Vivemos há alguns anos um agudo processo de polarização política - e não apenas no Brasil. As relações sociais se encontram tensionadas e esgarçadas.
Hoje soube de uma artista "de esquerda" que passou por uma situação de "cancelamento", por certa opinião que expressara. Como se sabe, "lacração" e "cancelamento" são práticas de "linchamento virtual" que se tornaram comuns em espaços de comunicação digital, em grande medida tomados da boa e velha estética do vexame, tão comum ao longo da História. A meu ver, constituem atos de censura tácita a pessoas e discursos, que pouco edificam a coletividade em seu conjunto.
Há quem sustente, baseado em episódios como esse, que "a esquerda está dividindo a sociedade". É bem verdade que tal estética vem sendo entusiasticamente abraçada por setores da dita "esquerda identitária", em imensa medida nutrida pelo pós-modernismo chocado pela pelos "filhotes parisienses de Nietzsche" (para falar como Ruy Fausto) e cuidadosamente alimentada nos campi universitários dos EUA, como há anos apontam Marshall Sahlins e Mark Lilla
A meu ver, tal argumento de causalidade padece de tremendo reducionismo, pondo de lado a geopolítica e a economia do século XX.
O identitarismo pós-moderno emerge com força após a Guerra Fria, em boa medida reforçando linhas de fratura sociais já existentes.
Para ficar com alguns simples exemplos vale mencionar a duradoura manutenção das leis de segregação racial nos EUA, a criminalização da homossexualidade no Reino Unido, bem como seu tratamento como transtorno psiquiátrico na França até os anos 70 ou ainda a demonização dos gays vinculada à AIDS nos 80 e 90; not least, as restrições variadas aos direitos femininos em diversos países - na França, por exemplo, o sufrágio feminino só foi reconhecido nos anos 70.
Nada disso justifica as atuais paranoias e exageros dos discursos e movimentos identitários, mas contextualiza a questão de maneira mais ampla e complexa.

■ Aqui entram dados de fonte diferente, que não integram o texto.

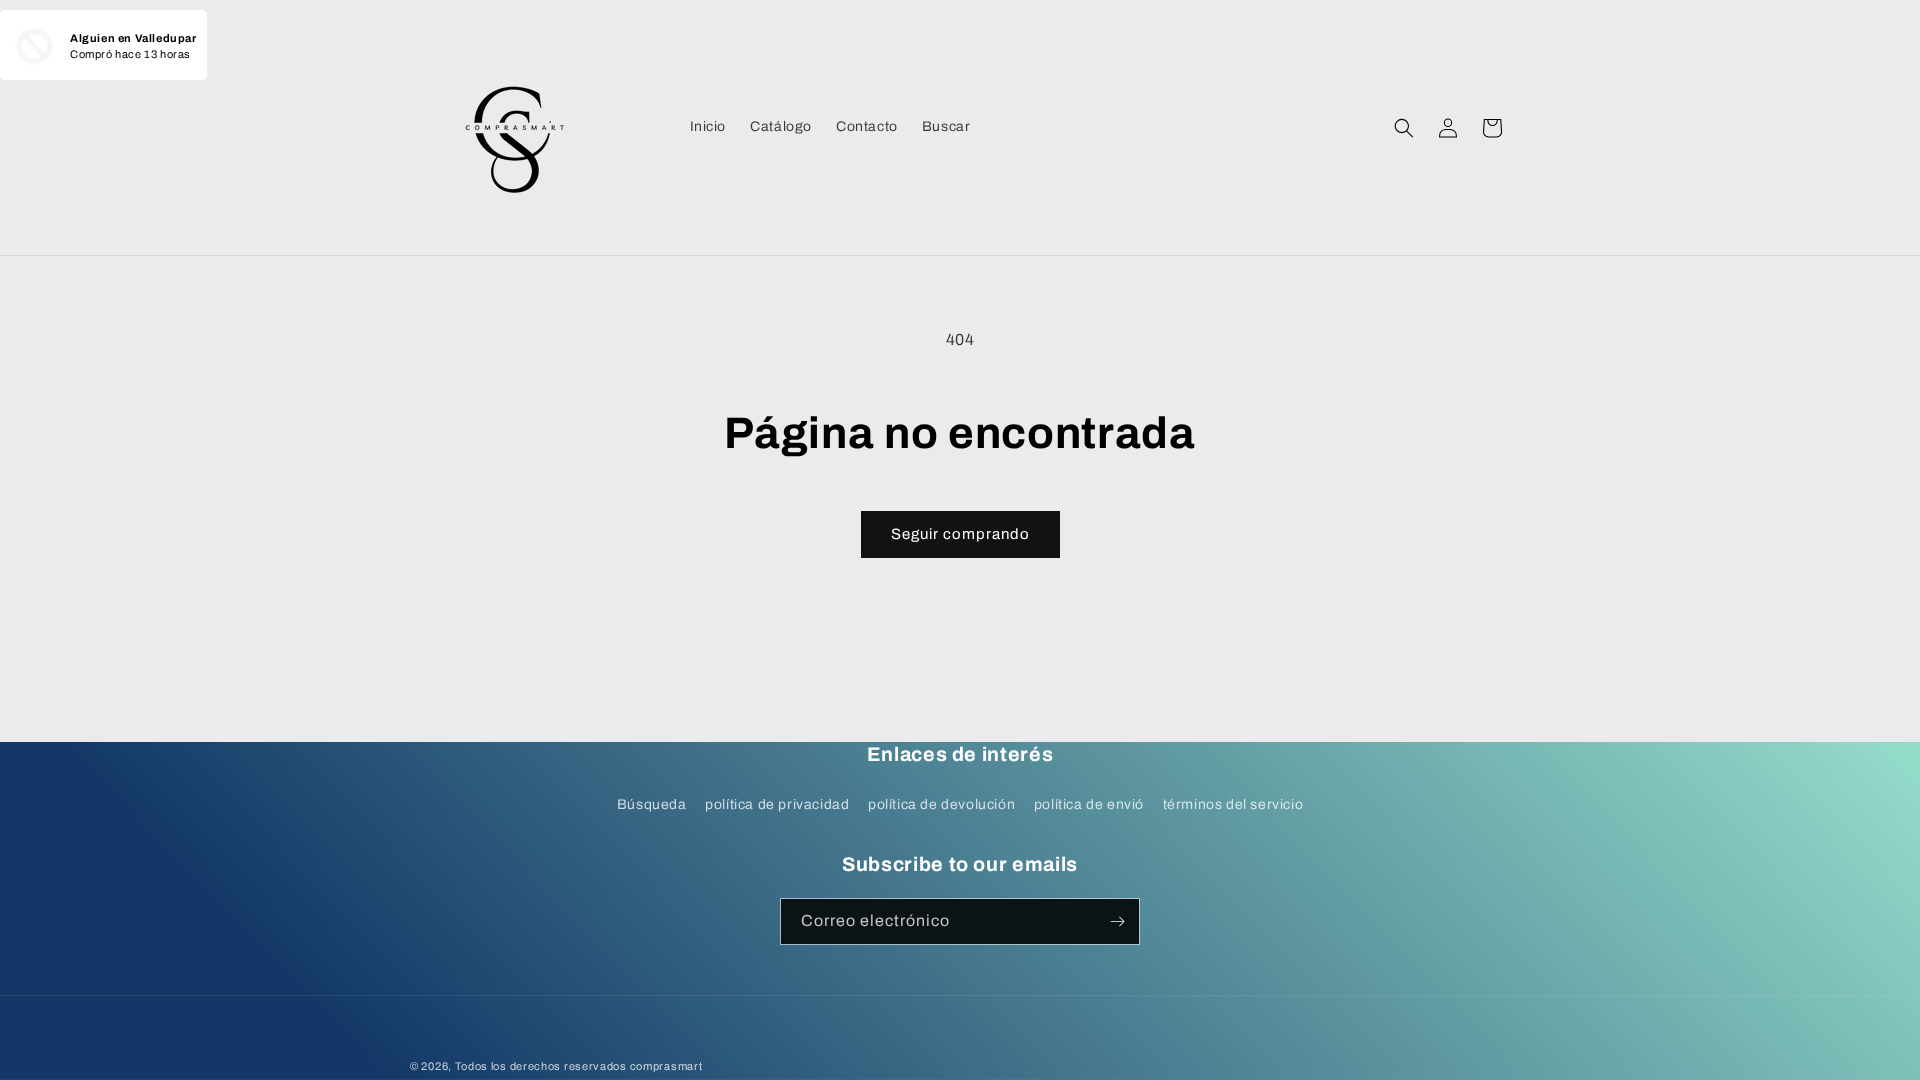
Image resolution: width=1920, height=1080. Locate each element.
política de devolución (941, 804)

É fácil acusar a "esquerda" de atitudes divisivas, mas convém sublinhar que a coesão de (neo)conservadores e (neo)liberais "fisiológicos" não é de espantar, visto que ambos grupos estão, apesar dos discursos diferentes, comprometidos com a manutenção do "status quo". O mesmo pode ser dito da "esquerda fisiológica", que se alimenta de discursos banais de revolta barata para manter posições institucionais consolidadas.
Em boa medida, Weber já sinalizava para isso ao falar dos políticos que vivem "para a política" (basicamente a direita abastada, defendendo os próprios interesses "patrimoniais") e aqueles que vivem "da política" (em grande medida os políticos de esquerda que tiram da política sua subsistência, supostamente defendendo os interesses dos trabalhadores). Weber escreveu isso antes da I Guerra, mas me parece muito válido ainda hoje. Ele se referia apenas a políticos stricto sensu, mas creio que se aplica igualmente a ideólogos, artistas e líderes religiosos, de diferentes maneiras.
A estes, à direita ou à esquerda, convém alimentar polarizações estéreis e divisões agudas, contanto que estas revertam em retornos eleitorais, vantagens econômicas ou mesmo a promoção de produtos midiáticos variados, desde livros, programas de rádio e televisão, filmes, séries e até mídias sociais monetizadas. Há quem faça da polarização política uma galinha de áureos ovos, a exemplo de Olavo de Carvalho, Márcia Tiburi e tantos outros que não pretendo mencionar.
Aos adeptos da sensatez, convém, a meu ver, cultivar uma democracia saudável, onde liberalismo, conservadorismo e socialismo se complementem, até porque todos possuem fundamentos genuínos e representam questões sociais e culturais importantes. Para tanto, há que identificar, distinguir e criticar os extremos - o neoliberalismo assanhado (que solapa os direitos sociais e trabalhistas), o pseudo-conservadorismo truculento e tacanho (que ameaça os direitos civis mais elementares) e a esquerda "revolucionária" (cujo discurso envenena o exercício dos direitos políticos).
À coletividade dos cidadãos convém defender com unhas e dentes os direitos civis, políticos e sociais conquistados e reivindicar sua expansão, sempre tendo em mente os deveres cívicos que correspondem a cada um desses direitos.
Somente assim, penso, abandonaremos as trincheiras que tanto nos perturbam a vida e atormentam a consciência.